For many of us, our stories start far before we were born. Before you take your first breath in a dimly lit hospital room, a number of historical events have shaped where you live, the kind of lunch you bring to school, and even the way you express discontent in an argument. And yet, it is often easy to neglect our histories in favor of the history we are forging in the moment, forgetting that the two are often deeply intertwined.
This could not be more true in the Asian American Pacific Islander (AAPI) community. While many see the rise in AAPI hate as a modern issue linked to COVID, the phenomenon of attributing diseases to AAPI communities is not new. During San Francisco’s smallpox epidemic in the late 1800s, the government didn’t hesitate to blame local Chinese communities, accusing them of being unsanitary and even forcibly fumigating their homes (read more here).
Aside from disease, historical context continues to inform the work that we do in AAPI advocacy. When Kiran Bhalla from Stop AAPI Hate began her presentation to our cohort on July 24, she took special care to note the reasons that underlie the creation of AAPI Heritage Month. As May rolls around every year, we host cultural events and food festivals, but more hidden in the media are the less palatable components of AAPI identity. Invisible in mainstream media are the violent attacks on our community, the solidarity building and advocacy with other communities of color that has existed since Yuri Kochiyama and Malcolm X.
And yet, as Bhalla explained it, the month was born out of resistance to an act of AAPI hate. When Jeanie Jew, a former Capitol Hill staffer, shared the idea for creating AAPI Heritage Month with Representative Frank Horton, it was in part due to a story that had started far before she was born. Jew’s great grandfather, MY Lee, immigrated from China to California in the 1800s and worked to construct the transcontinental railroad, later becoming an important businessman. He was killed while traveling to Oregon in an act of AAPI hate amidst anti-Chinese and anti-Asian attitudes.
As Horton put it during the legislative hearing to create AAPI Heritage Month, “The revelations about Mr. Lee and the story of Asian Americans led this one woman to believe that not only should Asians understand their own heritage, but that all Americans must know about the contributions and histories of the Asian-Pacific American experience in the United States.”
AAPI Heritage Month does not begin on May 1st and end on the 31st every year. It begins with MY Lee in the 1800s, and lives on in federal legislation to this day.

» INFORMATION SUPPLIED
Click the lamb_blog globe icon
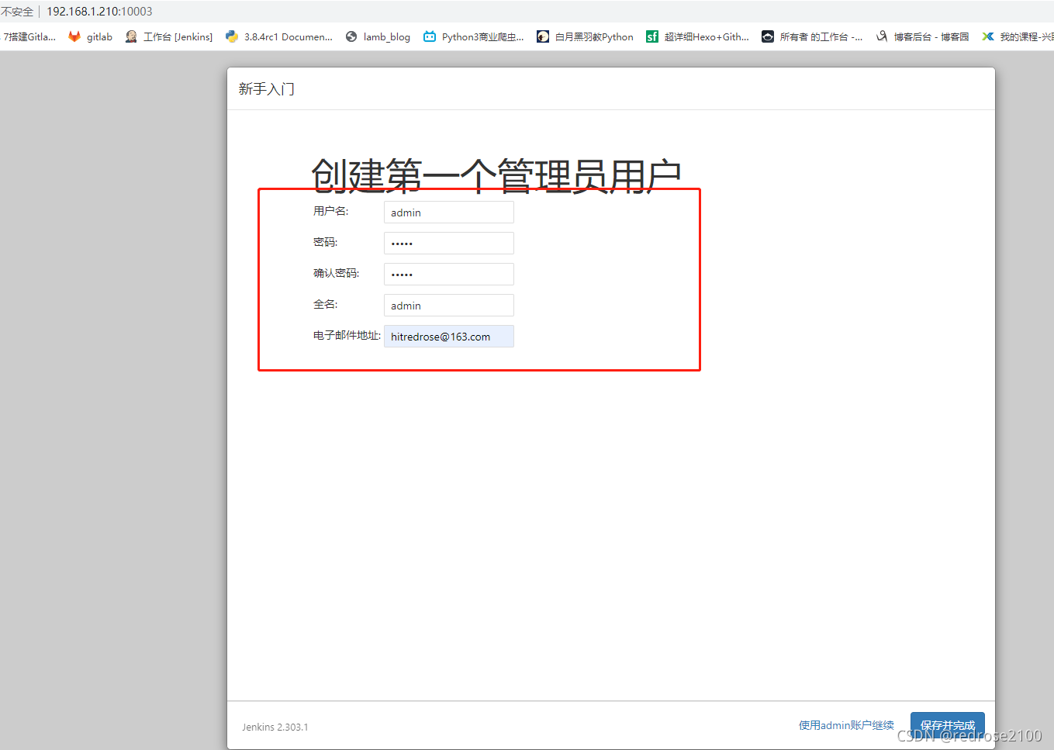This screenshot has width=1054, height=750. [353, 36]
--
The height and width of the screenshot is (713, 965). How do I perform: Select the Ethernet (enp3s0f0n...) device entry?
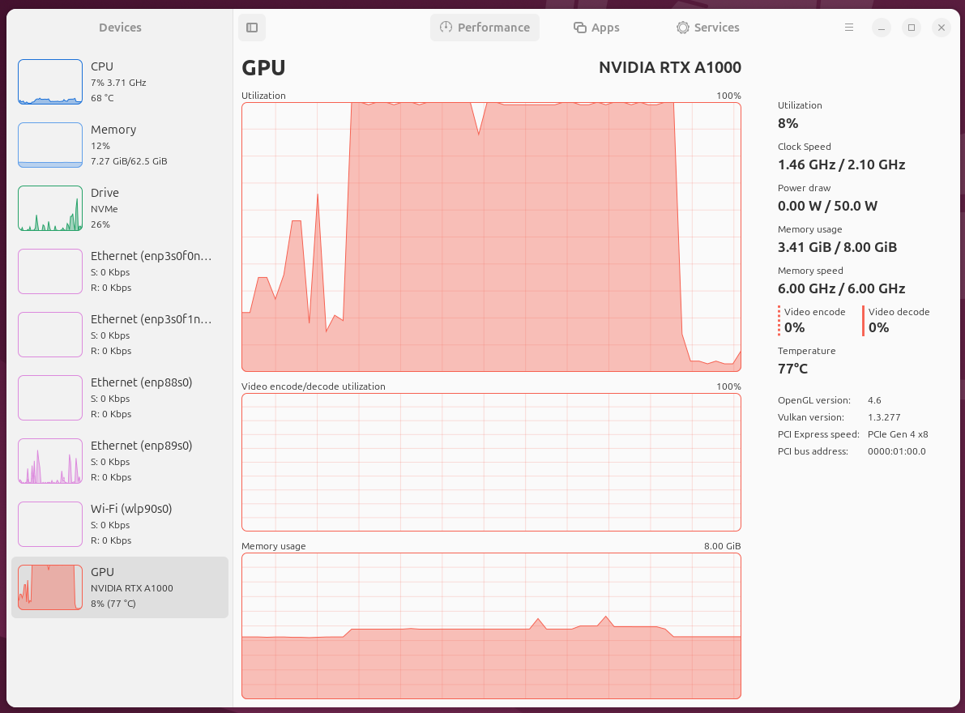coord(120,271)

» EXERCISE
Copy the passage on AAPI Heritage Month from "For many of" up to and including "often deeply intertwined.", swapping "lunch" for "dinner".

» TASK ANSWER
For many of us, our stories start far before we were born. Before you take your first breath in a dimly lit hospital room, a number of historical events have shaped where you live, the kind of dinner you bring to school, and even the way you express discontent in an argument. And yet, it is often easy to neglect our histories in favor of the history we are forging in the moment, forgetting that the two are often deeply intertwined.